[TASK GOAL] Your task is to transcribe all of the data below exactly, omitting the images.

[INFORMATION GIVEN]
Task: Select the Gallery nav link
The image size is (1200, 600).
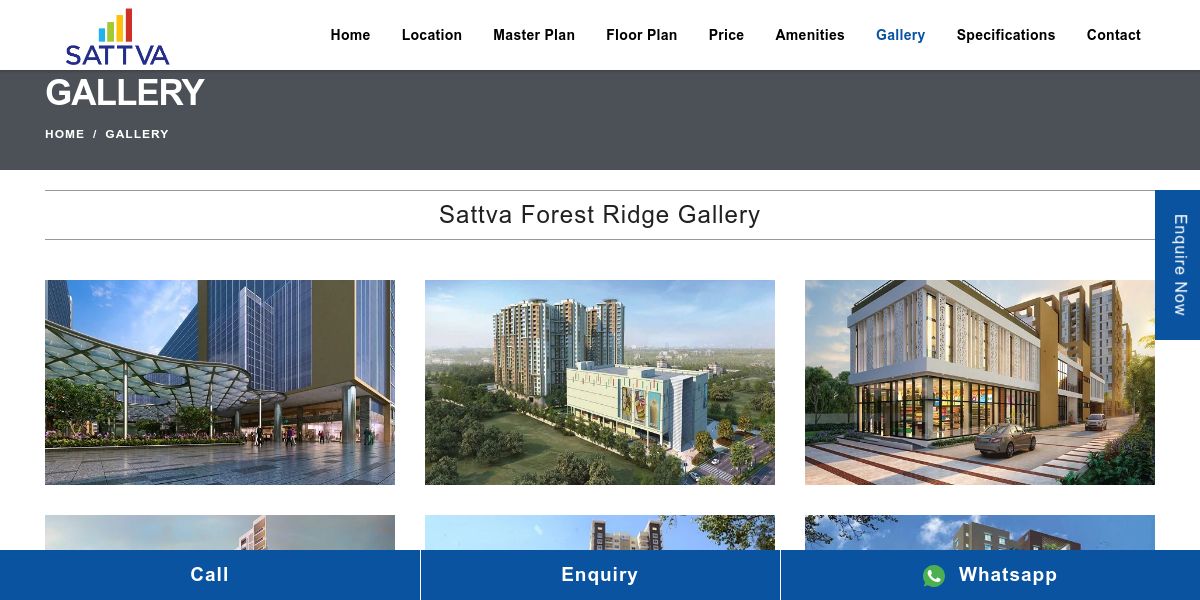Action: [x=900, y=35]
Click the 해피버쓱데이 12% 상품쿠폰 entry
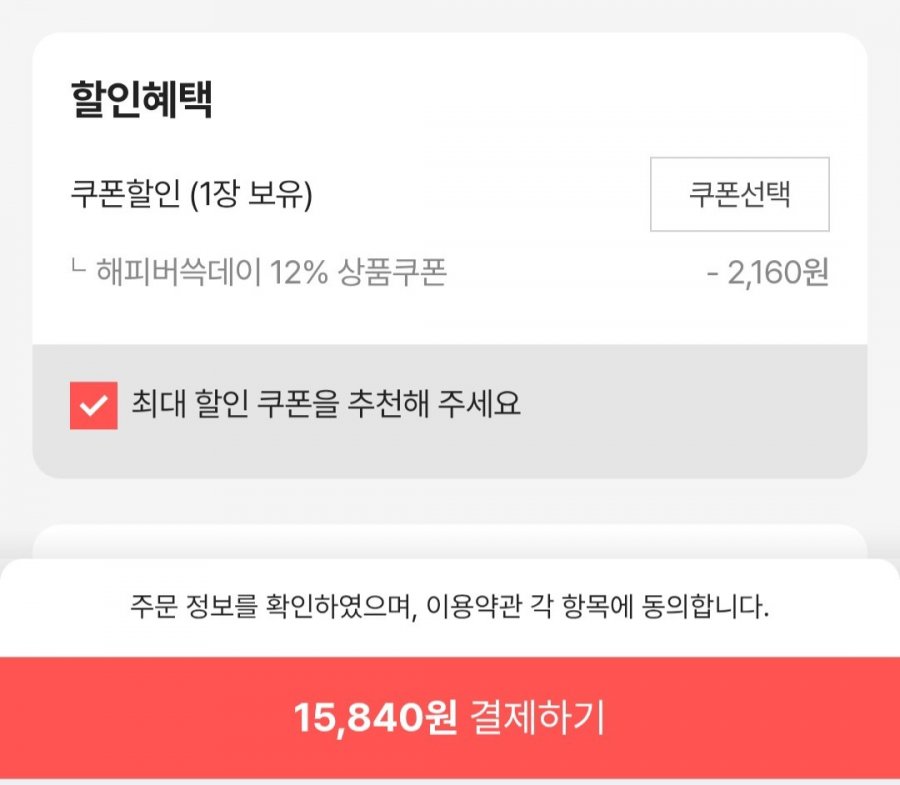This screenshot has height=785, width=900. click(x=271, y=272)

[EXERCISE SOLUTION]
Task: Select the Gallery nav link
The image size is (1200, 600).
Action: [x=900, y=35]
Click the 해피버쓱데이 12% 상품쿠폰 entry
This screenshot has height=785, width=900. click(x=271, y=272)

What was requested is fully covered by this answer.